The bill pours on just such patronizing blather, backgrounding us as follows:

…the all-payer health claims database[facilitates] the reporting of health care and health quality data to enable transparency
and public reporting of safety, quality, cost, and efficiency information at all levels of health care while also ensuring the privacy and security of personal health information as required by the federal “Health Insurance  Portability and Accountability Act of 1996″ and state law…”

Right off the bat, HIPPA is not and never was a patient privacy bill.  It’s a list of the way insurers and care providers can play loose with your data.  HIPPA protects your privacy as a patient tangentially and incidentally, at best.  It’s also a toothless old hag; HHS and the Justice Department don’t do more than rattle sabers over HIPPA violations.  As for state law, this bill is trying to void a state law that DOES protect medical privacy.

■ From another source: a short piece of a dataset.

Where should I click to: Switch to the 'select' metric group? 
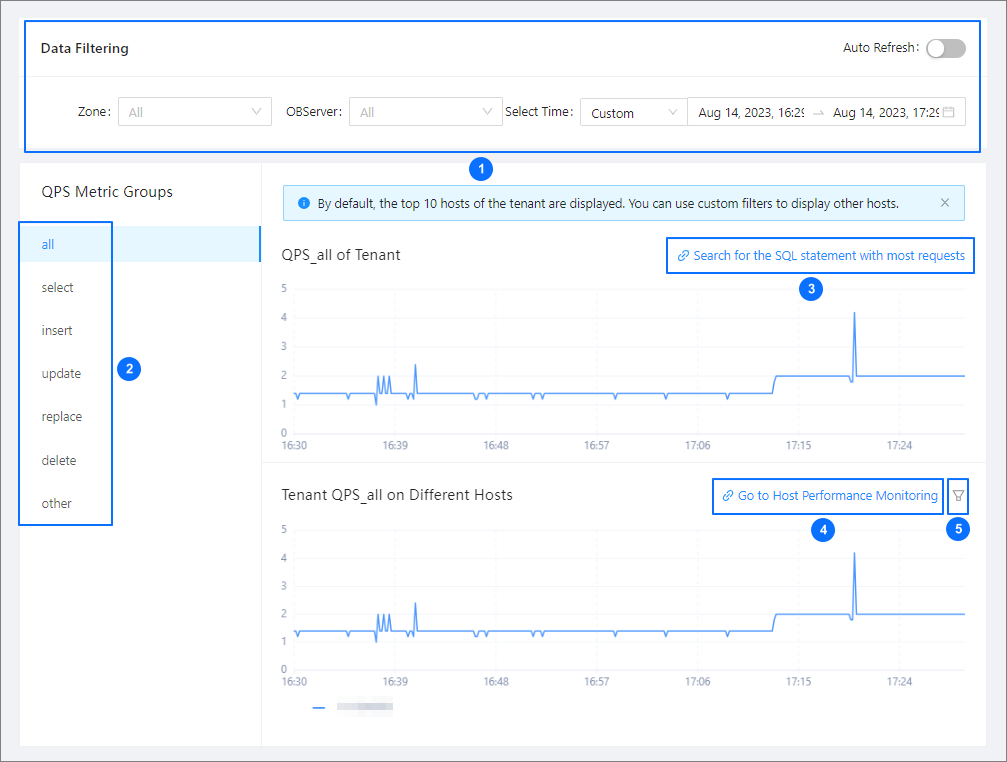tap(58, 287)
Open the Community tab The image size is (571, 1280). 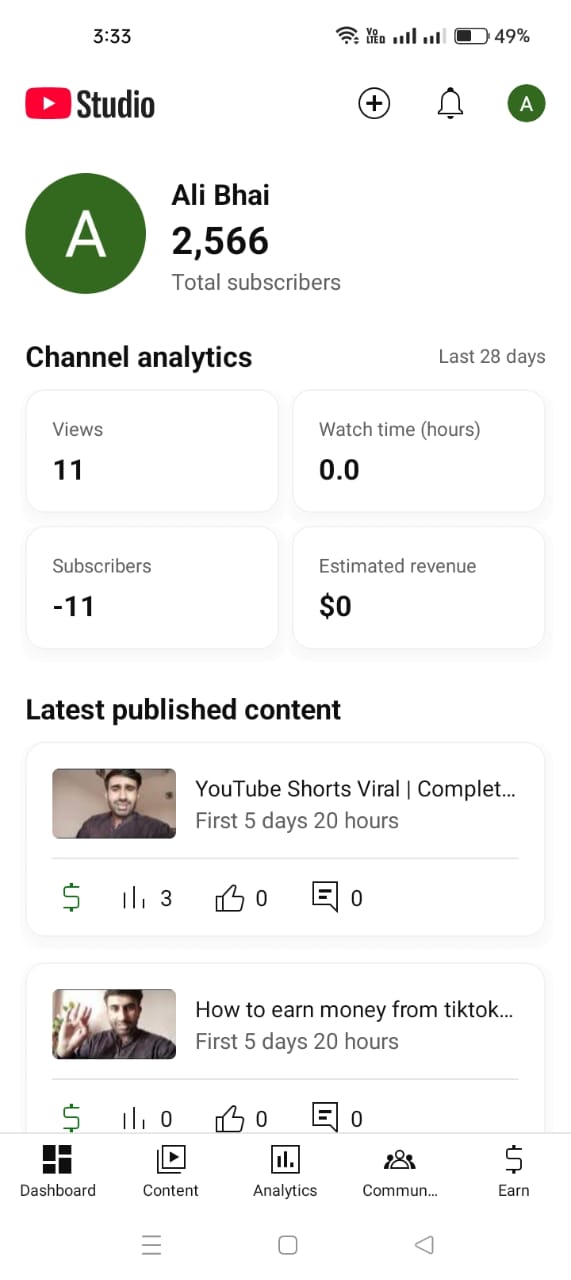(400, 1172)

Or, as a woman rapidly becoming one of my least favorite legislators put it, “…It is therefore imperative that the state remove this unintended
barrier to claims data reporting…”  Ah, yes, because the existing statute that specfically places the right to disclose highly personal information with the person to whom the information pertains was “unintended.”  It’s a worrying game Tracy Kraft-Tharp is playing here.  She’s painting a law written for a reason as being a silly mistake, leading a casual reader to think there are no issues to consider in overturning it.  And she knows exactly what she’s doing.

Rep. Kraft-Tharp is attempting a sleazy end run around the existing privilege, as she isn’t asking therapists to turn over data on their patients.  Instead, she wants it from the insurers.  There may be a conflict with existing federal regulations.  The Privacy Rule, enforced by Health and Human Services since 2003, holds that any insurance policy where the applicant has to agree to disclose psychotherapy notes in order to get the policy, is illegal.  HB 1015 may weasel around that by taking everything but the actual session notes, by carving out an exception, trying to pretend that there is a meaningful difference between your insurer demanding snooping privileges and the state just taking liberties, or by a resort to chintzy sophistry, arguing that availability of treatment isn’t ‘being conditioned on’ giving up privacy.

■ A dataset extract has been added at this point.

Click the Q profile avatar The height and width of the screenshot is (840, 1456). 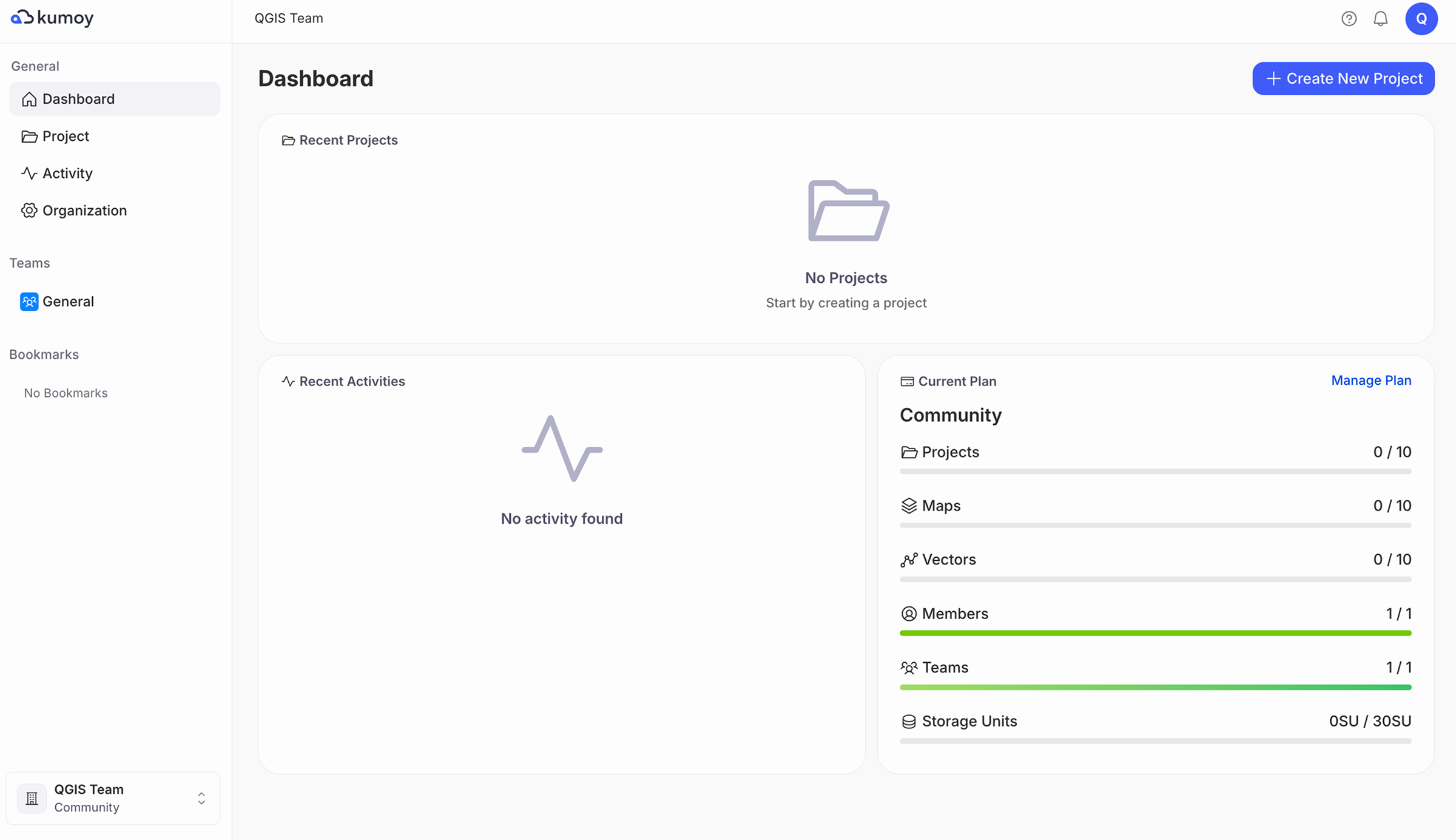[x=1421, y=18]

But it is.  It’s the predictable outcome of the action HB 1015 wants to take.  Knowing they can’t expect privacy, people won’t seek mental help or will pay for it privately.  That’s money insurers aren’t paying to settle claims and, indeed, insurers and their lobbyists have long been seeking the right to demand data about mental health status from policyholders.  In 2001, when the Privacy Rule went through and received George Bush’s sign-off, they were screaming bloody murder.

Under this proposal, the state wins.  They get data that’s useful to them and further the precedent that citizens should expect no privacy from their government.  Large insurers win.  Smaller competitors currently have one advantage in that they can tell privacy conscious applicants any mental health information won’t be handed over to the state.  Citizens lose.

Let’s see where it goes.  Until then, PPC’s recommends that you avoid taking therapy with anyone who may be compelled to turn over all your secrets.  Instead, self-medicate with a martini.